A large positive correlation was observed between the single-item SWL question and the GLSS scores supporting the criterion validity of the measures. These two measures exhibit a shared variance of approximately 50% suggesting significant overlap in construct measurement. Similar shared variances have been described in studies exploring the Satisfaction with Life Scale and single item SWL measures [18, 55]. Although single item measures are widely used in large scale studies, Diamantopoulos, Sarstedt, Fuchs, Wilczynski and Kaiser [56] suggest that they only be used in small scale studies (less than 50 participants) and that multi-item measures will perform more appropriately where larger samples are used.
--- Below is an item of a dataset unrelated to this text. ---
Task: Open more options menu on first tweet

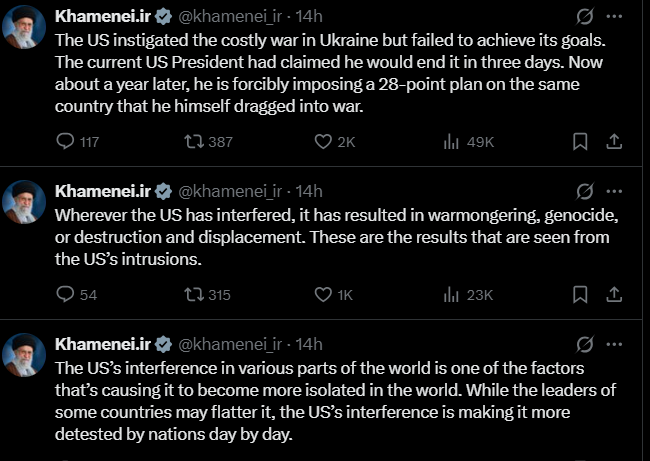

This work by Diamantopoulos, Sarstedt, Fuchs, Wilczynski and Kaiser [56] was based on simulation data so further work in real populations is required. Our work highlights the need for additional work on the concurrent validity of the GLSS, particularly with other multi-item life satisfaction measures.
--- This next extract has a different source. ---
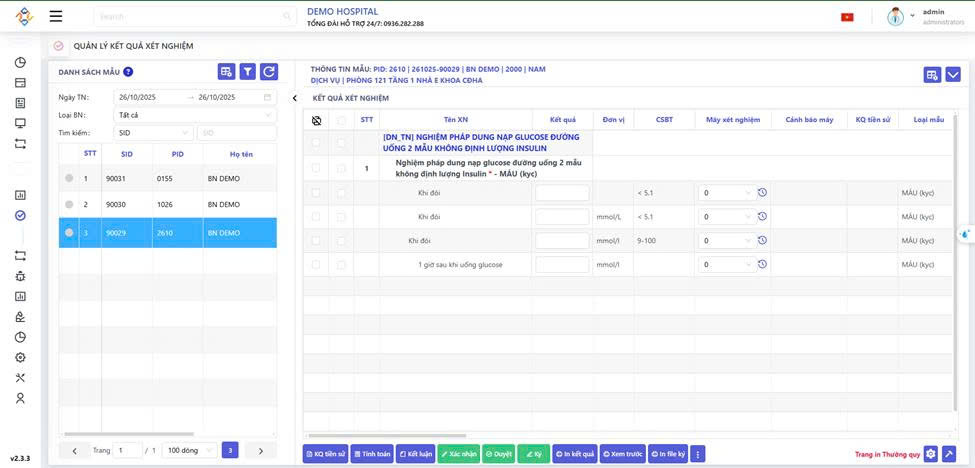Click the Tên XN column header
Screen dimensions: 975x468
(455, 120)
There are several limitations in the current work. The study used a consecutive sampling design. As such non-response, acquiescence and social desirability biases [57] may influence responses to the GLSS. Non-response was an issue as one-third of patients presenting during the study did not complete the measure. This may have been a result of all participants attending as new patients, with other data being collected on the same health demographics form. Using the GLSS in isolation for returning patients or with only a small number of other measures may have resulted in a higher response rate. The study was undertaken in a student-led clinical teaching environment and the patient cohort may not be reflective of those who present for musculoskeletal care in other manual therapy clinical environments in Australia.

Conclusion

The present study has provided evidence to support the internal structure and dimensionality of the GLSS in a population seeking musculoskeletal care. The study also provided some evidence to support the use of a single-item SWL question, although this question may not capture the breadth of the construct. The GLSS demonstrates elements of construct and criterion validity that support its utility as a measure of life satisfaction in Australian musculoskeletal care populations. Further research is now required to evaluate other aspects of reliability, validity and responsiveness of the GLSS and also evaluate the measure in other Australian clinical populations.